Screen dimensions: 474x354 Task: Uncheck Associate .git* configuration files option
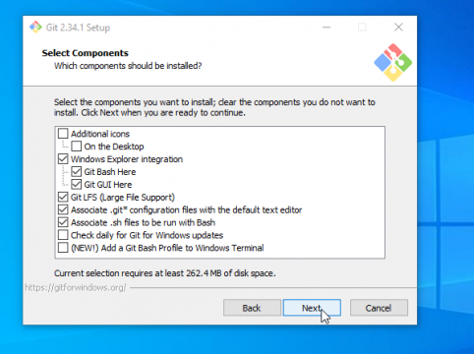[63, 209]
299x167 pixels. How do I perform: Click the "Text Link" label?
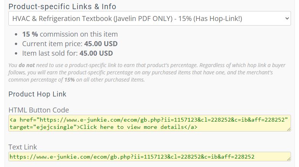click(23, 147)
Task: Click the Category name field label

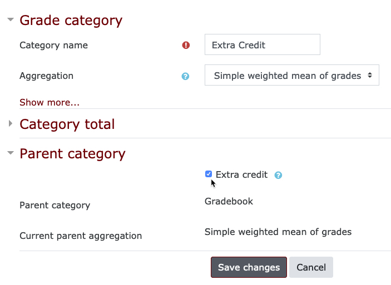Action: click(53, 46)
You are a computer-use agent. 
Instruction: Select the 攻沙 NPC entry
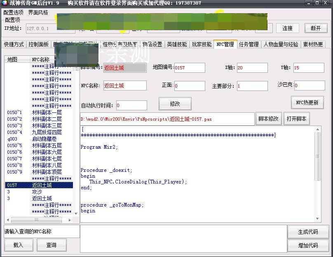click(37, 192)
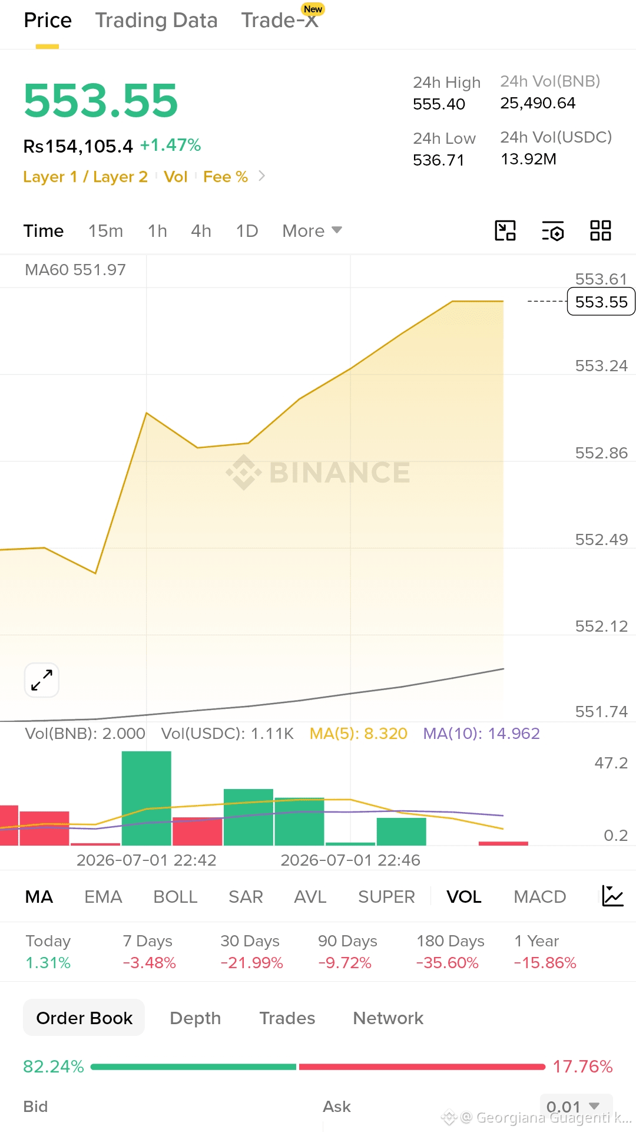This screenshot has width=636, height=1132.
Task: Switch to the Depth tab
Action: coord(196,1018)
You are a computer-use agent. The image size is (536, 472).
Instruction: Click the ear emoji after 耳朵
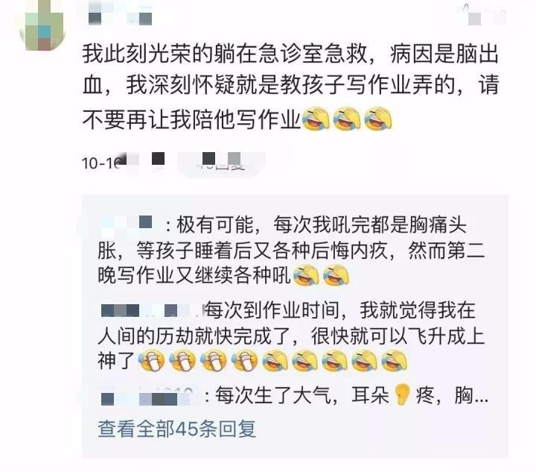click(402, 396)
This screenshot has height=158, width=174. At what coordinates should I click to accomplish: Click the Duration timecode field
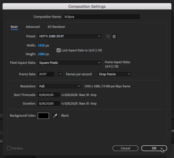[x=49, y=103]
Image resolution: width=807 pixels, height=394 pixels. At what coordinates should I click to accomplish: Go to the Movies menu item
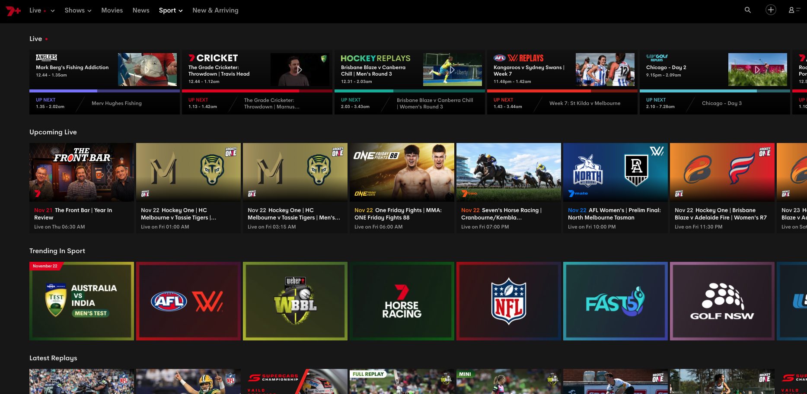[112, 10]
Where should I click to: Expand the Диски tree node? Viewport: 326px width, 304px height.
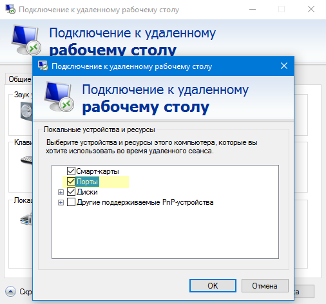point(61,192)
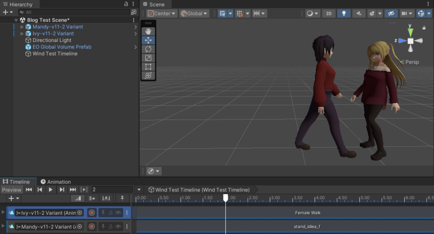
Task: Open the Center pivot mode dropdown
Action: (162, 14)

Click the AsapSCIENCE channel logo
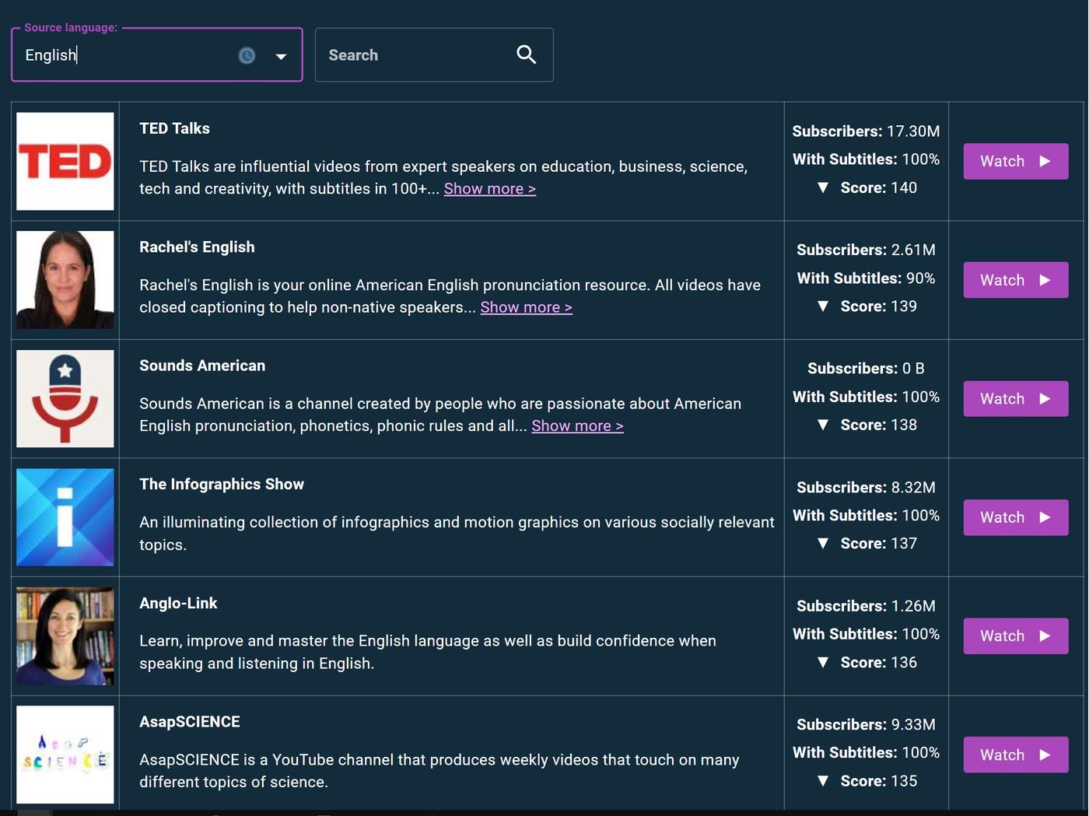click(x=65, y=755)
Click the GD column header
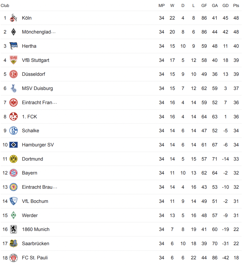This screenshot has height=265, width=244. click(x=225, y=6)
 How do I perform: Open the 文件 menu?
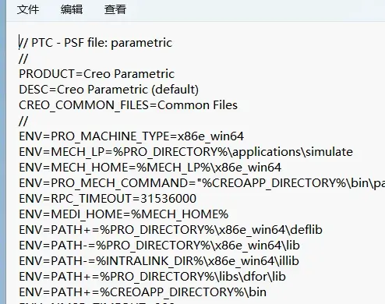(28, 9)
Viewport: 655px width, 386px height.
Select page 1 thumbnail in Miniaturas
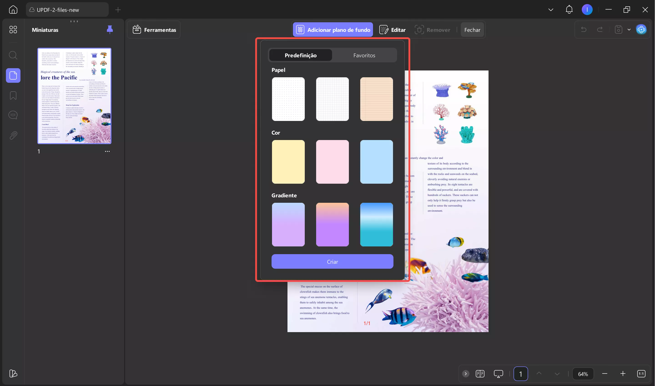(74, 96)
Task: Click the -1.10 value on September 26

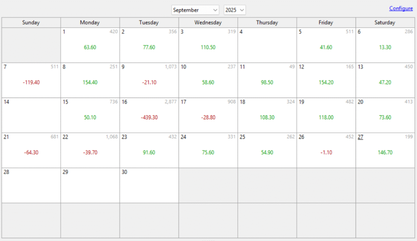Action: (326, 152)
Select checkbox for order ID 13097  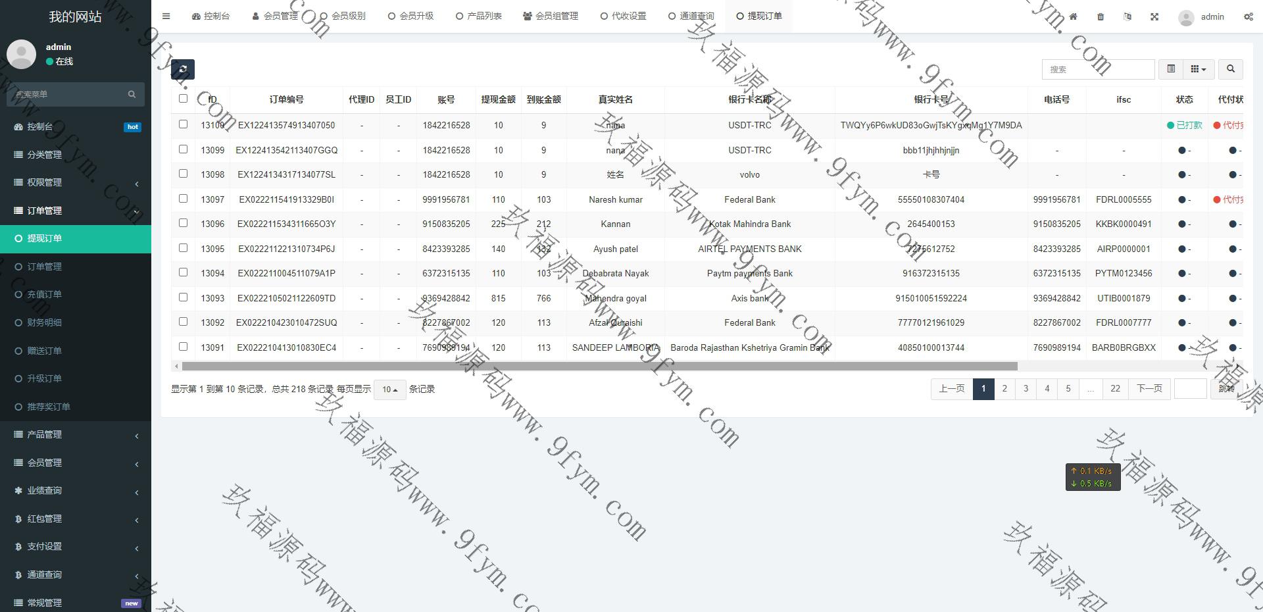click(183, 199)
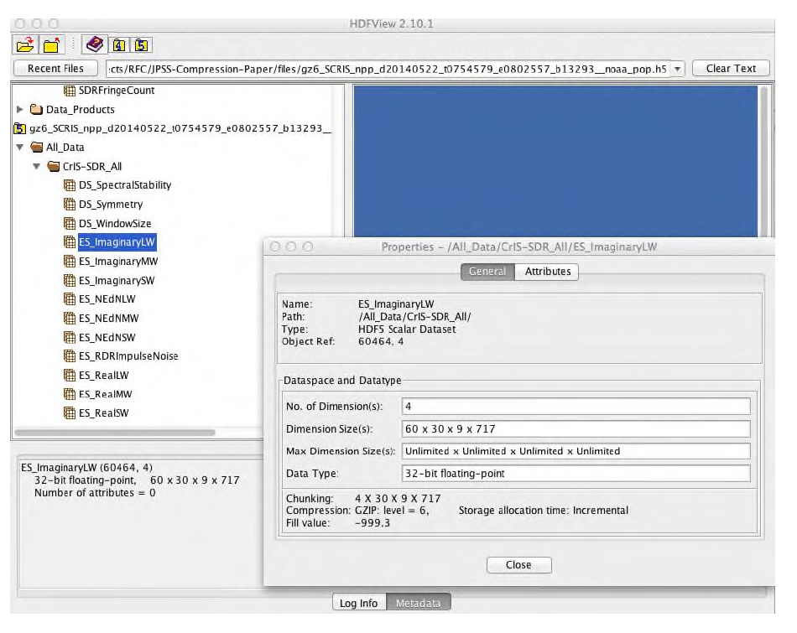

====

Challenge: Reproduce verbatim the rows from the line with "Image resolution: width=807" to the line with "Action: (326, 152)", both included, omitting the pictures.

Output for this exercise:
Image resolution: width=807 pixels, height=394 pixels. At what coordinates should I click to accomplish: Go to the Movies menu item
[112, 10]
Where should I click to: Expand the Диски tree node? Viewport: 326px width, 304px height.
point(61,192)
Task: Open the Center pivot mode dropdown
Action: (162, 14)

Click the AsapSCIENCE channel logo
click(x=65, y=755)
Click the GD column header
This screenshot has height=265, width=244. click(x=225, y=6)
 How do I perform: Open the 文件 menu?
(28, 9)
Viewport: 655px width, 386px height.
Select page 1 thumbnail in Miniaturas
(74, 96)
Task: Click the -1.10 value on September 26

Action: (326, 152)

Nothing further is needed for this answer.